Vicino l’Urbe le preziose opere di un famoso artista

Pochi sanno che vicino Roma, nella strada che porta da Marcellina a San Polo dei Cavalieri, c’è una miniera d’oro. Percorrendo questa strada, potrete ammirare la più grande pepita d’oro esistente al mondo, grande come un mobile di casa, liberamente esposta all’interno di uno spiazzo.

Poco distante, nell’antica galleria scavata dai minatori, sono ancora visibili le pepite d’oro scoperte dai minatori nel canale ora chiuso da una grata in ferro. Le pepite sono come dei grandi sassi, anch’essi ben visibili e riportati nelle fotografie che seguono. Si tratta dell’altoforno della ex cava C.I.D.I. ormai dismesso da molti anni.

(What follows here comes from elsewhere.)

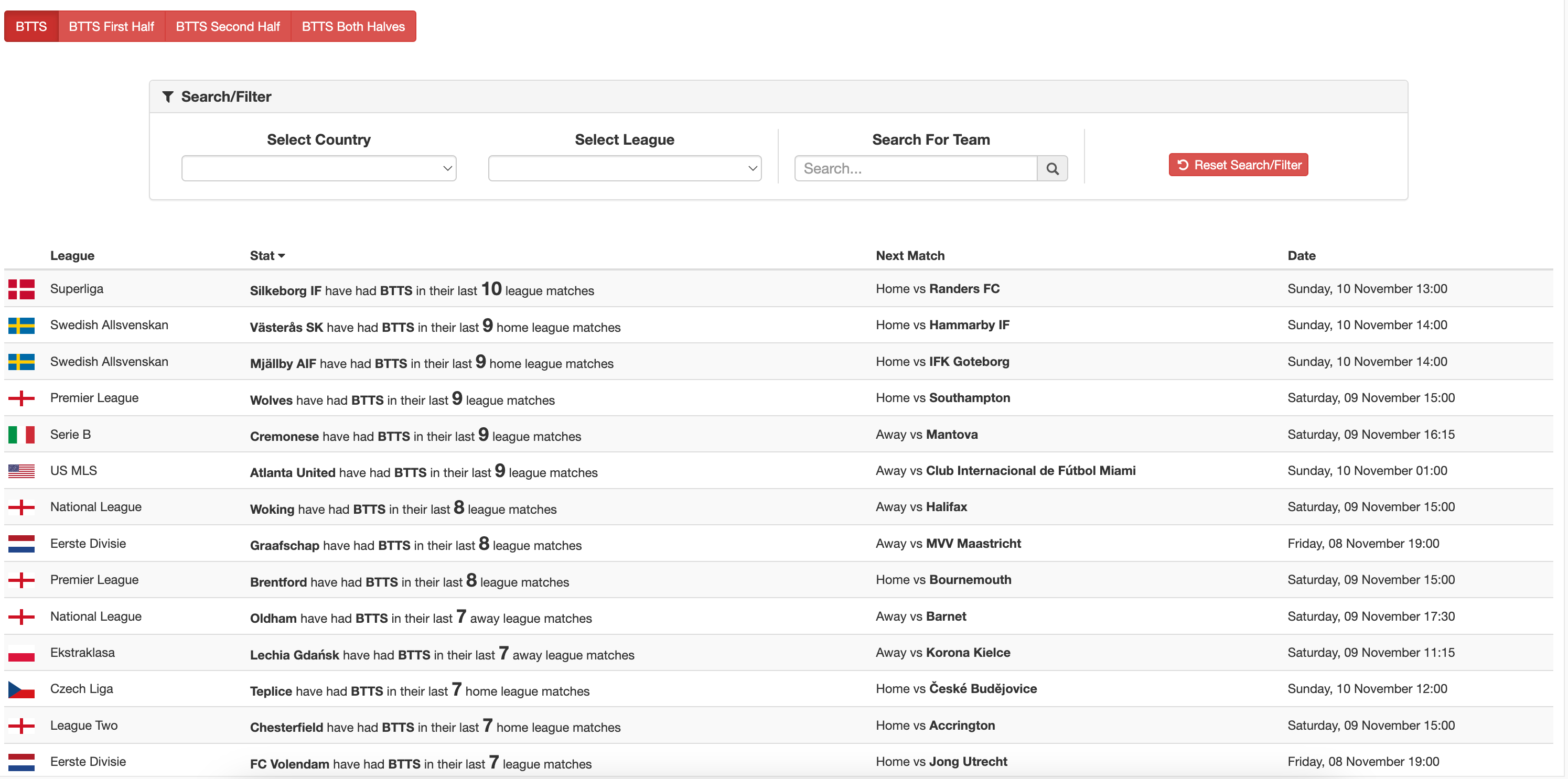Switch to BTTS First Half tab
The image size is (1568, 779).
[x=111, y=27]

Le pietre che dal 1940 al 1975 venivano quotidianamente lavorate dalla comunità di Marcellina, che su quei sassi ha speso la propria esistenza, sono state tramutate in oro dall’artista Romolo Belvedere, che ha donato dignità storica ed artistica a quel luogo ormai abbandonato all’incuria.

Il noto pittore Luis Gomez, poi, ha dipinto l’antica fornace ed i silos dell’antica fabbrica, richiamando i volti di un’epoca lontana nel tempo quando la fornace viveva pienamente la sua stagione storica.

Nell’antichità questi luoghi erano retaggio dei pastori, l’itinerario tipico della transumanza e dell’alpeggio da e per le montagne dell’Abruzzo, autentici luoghi di culto e di ritiro spirituale. La pietra calcare, poi, venne valorizzata e trasformata in materiale da reddito in queste zone prevalentemente agricole.

La fabbrica era stata portata al suo massimo regime dalla CIDI, che traeva il materiale in loco per costruire il quartiere dell’EUR dal 1937 in poi. Poi nel 1975 l’opificio venne abbandonato e l’economia dei luoghi, da sempre economicamente asserviti alla Capitale, ne avrebbe risentito in maniera prevalente e la nuova ricchezza diventava, ormai, soltanto un ricordo.

Questa è la rievocazione dell’artista che ha dipinto di giallo oro le pietre che, prima senza valore, sono diventate improvvisamente gioielli fantastici e preziosissimi. La Comunità di Marcellina si riappropria cosi dei luoghi della sua memoria storica e celebra quel periodo straordinario con una rievocazione artistica.

Per chi volesse ammirare il contesto artistico e naturalistico la direzione da prendere è quella della strada di Marcellina per poi dirigersi alla volta di San Polo dei Cavalieri, a circa 700 metri di altezza, dove nel periodo estivo la frescura è assicurata. Per i buongustai sarà d’obbligo una tappa in una delle tante trattorie locali dove si potranno gustare, prevalentemente, primi e secondi piatti della tradizione gastronomica laziale. All’interno del parco dei Monti Lucretili potrete trovare diverse specie di piante, animali oltre a boschi e sorgenti d’acqua limpidissima oltre alle antiche testimonianze della popolazione tiburtina.